30.000 € de compensación por discriminación y acoso moral
La corte ha condenado a Intergraph France a indemnizar a Mohamed con 30.000 euros: 20.000 por discriminación y violación de su vida privada, y 10.000 por acoso moral. La sentencia subraya que el tiempo que un trabajador aguanta una situación injusta no anula su derecho a reclamar. Aunque hayan pasado años, la discriminación no pierde peso ni legalidad por el silencio.
No se trata de un caso aislado, pues la jurisprudencia francesa ya había abordado casos similares. En uno de ellos, otro trabajador llamado Mohamed tuvo que usar el nombre Laurent. En ambos casos, los tribunales concluyeron que cambiar el nombre por presión laboral constituía una forma de discriminación por origen.
La sentencia de febrero de 2025 fue más allá al establecer que Mohamed también fue víctima de acoso moral discriminatorio. El hecho de tener que ver mes tras mes su nombre suplantado en documentos oficiales fue considerado una agresión continua a su dignidad.
¿Y si hubiera pasado en España?
Si este caso hubiera tenido lugar en España, podría haberse considerado una vulneración de derechos fundamentales, conforme al ordenamiento jurídico español.
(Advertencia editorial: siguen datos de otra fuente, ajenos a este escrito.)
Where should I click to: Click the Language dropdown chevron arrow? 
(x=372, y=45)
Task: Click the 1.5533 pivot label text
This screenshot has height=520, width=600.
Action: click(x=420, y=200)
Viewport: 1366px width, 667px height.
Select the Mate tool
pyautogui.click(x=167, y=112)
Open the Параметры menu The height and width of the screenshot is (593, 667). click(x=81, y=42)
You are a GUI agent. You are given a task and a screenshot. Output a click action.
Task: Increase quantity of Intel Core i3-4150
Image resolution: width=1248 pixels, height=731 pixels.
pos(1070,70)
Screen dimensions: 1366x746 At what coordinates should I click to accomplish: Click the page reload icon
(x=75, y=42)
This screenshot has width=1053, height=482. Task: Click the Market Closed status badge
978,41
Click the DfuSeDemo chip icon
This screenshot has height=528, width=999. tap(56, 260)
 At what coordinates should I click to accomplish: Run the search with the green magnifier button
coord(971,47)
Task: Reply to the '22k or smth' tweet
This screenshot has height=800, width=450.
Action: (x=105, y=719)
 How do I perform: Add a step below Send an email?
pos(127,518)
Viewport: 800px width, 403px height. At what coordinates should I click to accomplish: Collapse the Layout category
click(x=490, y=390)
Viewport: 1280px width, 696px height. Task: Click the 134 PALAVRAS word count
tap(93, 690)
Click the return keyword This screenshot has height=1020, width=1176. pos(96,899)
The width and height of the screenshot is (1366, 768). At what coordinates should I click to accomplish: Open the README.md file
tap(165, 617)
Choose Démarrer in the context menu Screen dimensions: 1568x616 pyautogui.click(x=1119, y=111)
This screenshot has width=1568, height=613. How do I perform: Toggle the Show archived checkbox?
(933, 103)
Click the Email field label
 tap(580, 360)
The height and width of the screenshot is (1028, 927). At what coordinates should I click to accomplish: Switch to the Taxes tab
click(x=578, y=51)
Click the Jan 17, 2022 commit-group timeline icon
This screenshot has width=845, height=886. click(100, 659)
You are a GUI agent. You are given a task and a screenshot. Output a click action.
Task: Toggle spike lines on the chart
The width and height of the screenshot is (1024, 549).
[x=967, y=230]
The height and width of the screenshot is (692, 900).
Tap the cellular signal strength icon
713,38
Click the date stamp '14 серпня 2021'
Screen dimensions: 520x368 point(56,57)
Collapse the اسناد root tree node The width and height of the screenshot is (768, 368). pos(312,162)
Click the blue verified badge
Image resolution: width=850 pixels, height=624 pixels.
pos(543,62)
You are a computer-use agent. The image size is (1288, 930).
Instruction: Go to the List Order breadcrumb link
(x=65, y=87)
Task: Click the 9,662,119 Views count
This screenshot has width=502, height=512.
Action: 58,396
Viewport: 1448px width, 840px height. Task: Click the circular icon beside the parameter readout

El nombre forma parte de la identidad personal y está protegido como elemento esencial del estado civil, conforme al artículo 54 de la Ley del Registro Civil, por lo que su alteración sin consentimiento constituye una intromisión ilegítima en la personalidad del trabajador.
Además, imponer un cambio de nombre por razones vinculadas al origen del trabajador podría encajar en una conducta discriminatoria. El artículo 14 de la Constitución Española prohíbe expresamente la discriminación por razón de nacimiento, raza o cualquier otra circunstancia personal o social, y el artículo 10 reconoce la dignidad de la persona y el libre desarrollo de la personalidad como fundamentos del orden político y la paz social.
En el ámbito laboral, el artículo 4.2.c) del Estatuto de los Trabajadores garantiza el derecho a no ser discriminado directa ni indirectamente por razón de origen racial o étnico, entre otros. Esta protección se ve reforzada por la Ley 15/2022, de igualdad de trato y no discriminación, que tipifica como infracción toda conducta discriminatoria en el empleo, ya sea directa o indirecta, especialmente cuando afecta a derechos fundamentales como la identidad.
De haberse probado que el trabajador fue obligado a usar un nombre distinto al suyo real en nóminas, correos y documentación oficial, sin un consentimiento libre y explícito, estaríamos ante una vulneración del derecho a la identidad, discriminación por origen étnico y una lesión a la dignidad del trabajador. Esta situación podría haber sido objeto de una demanda por vulneración de derechos fundamentales ante la jurisdicción social, conforme a lo previsto en los artículos 177 y siguientes de la Ley Reguladora de la Jurisdicción Social, con la correspondiente solicitud de indemnización por daños morales.